“Here’s one, Granddad. It’s lovely!” My two granddaughters and I are collecting conkers in the park. They were right, of course. Their conkers were beautiful with that rich brown hue in a wonderful shiny coating.
Conkers are wonderful, aren’t they? They look so good when they’re newly fallen from the tree and have broken free from their prickly casing. But they can be hard to find sometimes, particularly if you’re not the first under the horse chestnut tree that day.
It made me think of my prospecting. My coach asks me how many prospects have I got? And I realise the answer is not enough!
Conkers. Hard to spot, and delightful when you spot one. Bit like prospecting. Wonderful to find a real prospect for your product or service. But you’ve got to focus. You have to know what you’re looking for.
But it’s one thing collecting all these lovely shiny objects but what are you going to do with them? Because they’ll soon go dull and wrinkly.
Bit like prospects. You need to do something with them. Otherwise they’ll go cold, or your competition will get them. I’m embarrassed to think of all the good prospects I’ve wasted over the years. I’m not a natural hunter and sometimes I need to push myself to go hunting for prospects. And when I’ve found one to make a good offer and then to stay in touch even if the initial answer was ‘no’.

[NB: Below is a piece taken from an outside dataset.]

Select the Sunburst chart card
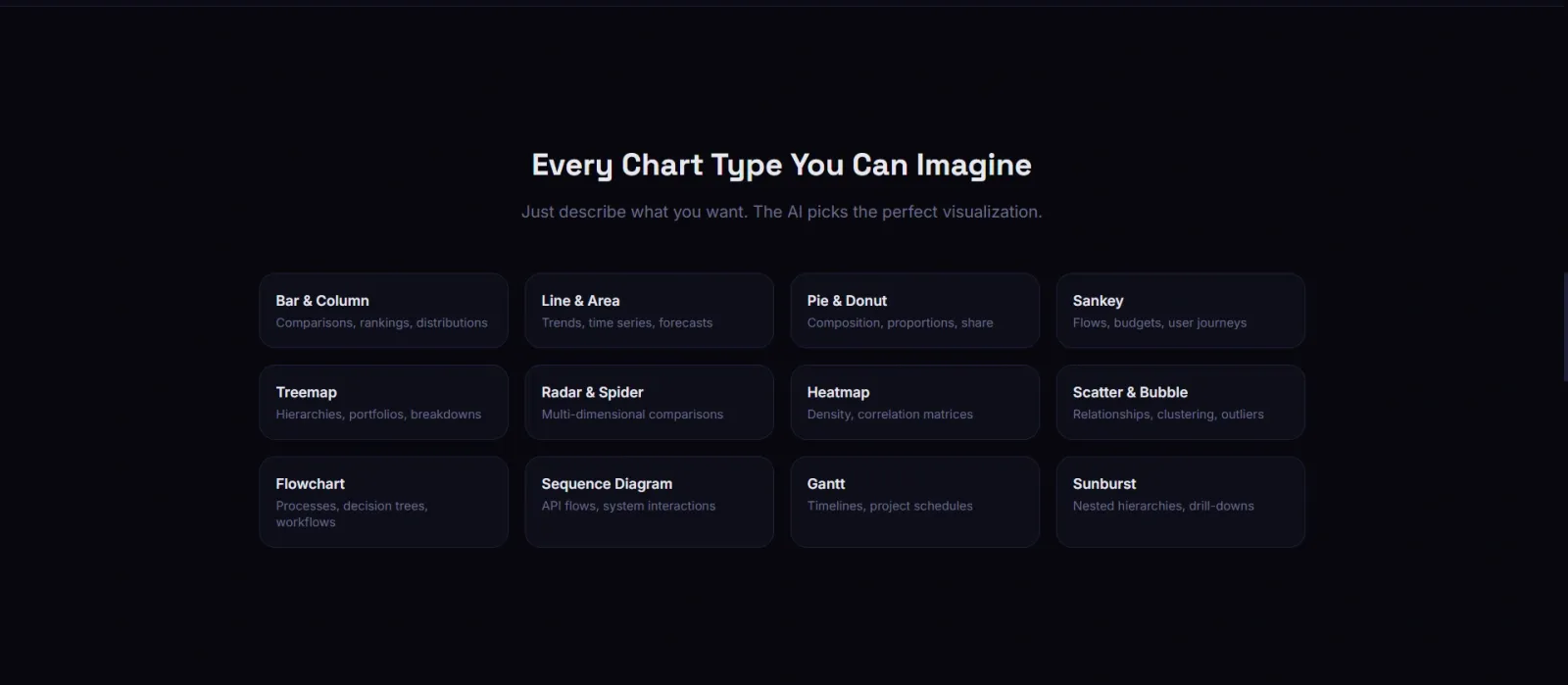1568x685 pixels. tap(1180, 502)
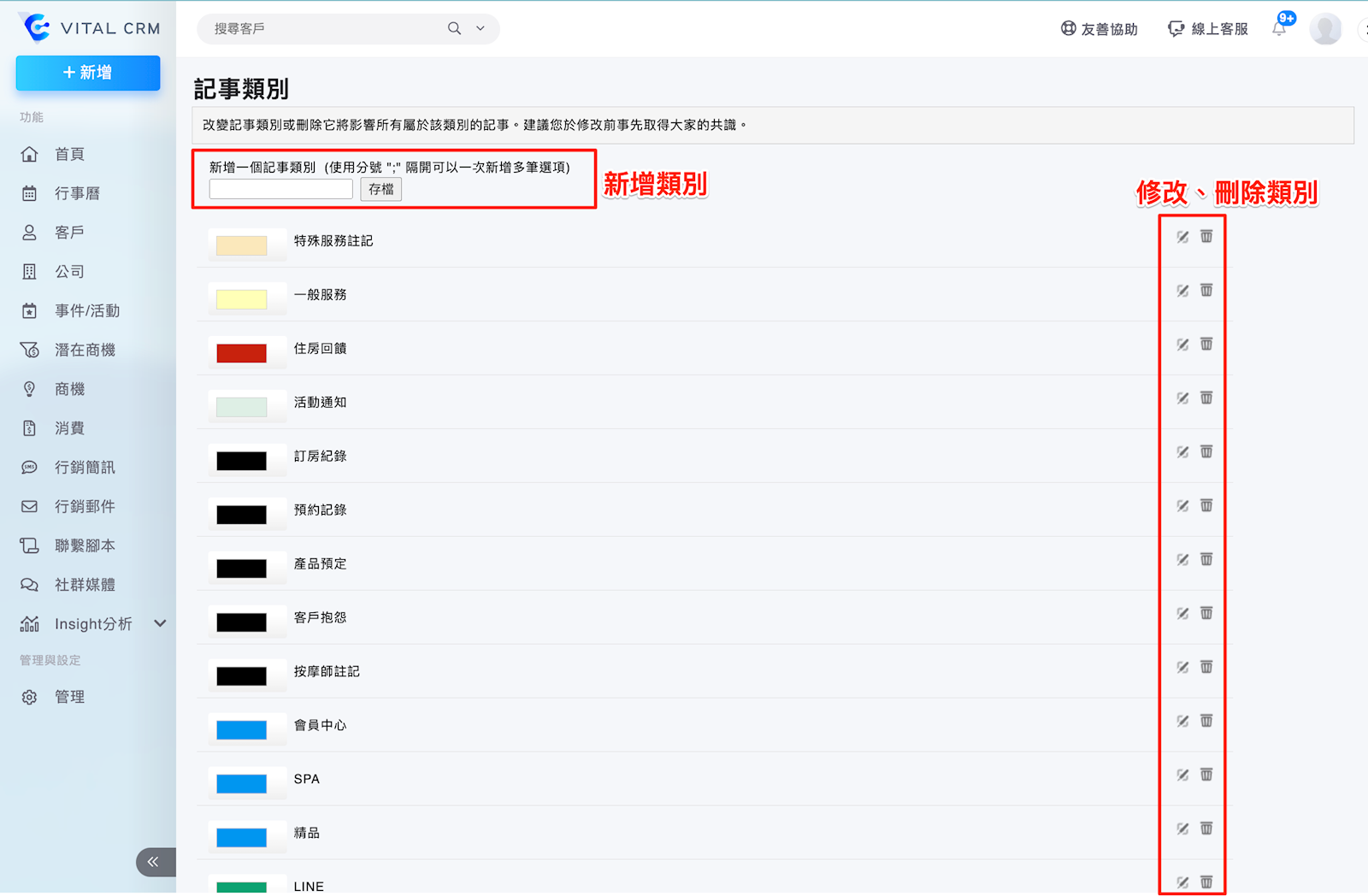1368x896 pixels.
Task: Click trash icon for 活動通知 row
Action: (x=1206, y=398)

My invitation today, in case you happen to be coaching a salesperson, is to make sure they’ve got a good prospecting and follow-up system. And that they’re emotionally engaged enough to follow it with some energy and persistence.
This month we’re running a one-day programme on Psychometrics in Selling on 31stOctober in London. It features the wonderful Empathy Styles model which teaches salespeople how to change their approach for the many different prospects they will encounter.
But it’s not just the temperament of prospects that’s important; the temperament of the salesperson will also play a major part in their success. For example, whether they really want to prospect, and therefore how well they do that.
Changing our behaviour is never easy, but the Empathy Styles approach gives salespeople, their managers and their coaches the tools to do that, and therefore to become more successful.
Do come and join us and discover the whole picture of your style as a salesperson. Because we’re all in selling, aren’t we? And we need to be as good as we can be, don’t we? And if you can’t join us but would like some help contact me – I’d love to help you reach your full potential.
For me, I think we’ve got enough conkers now – it’s time to do some more prospecting!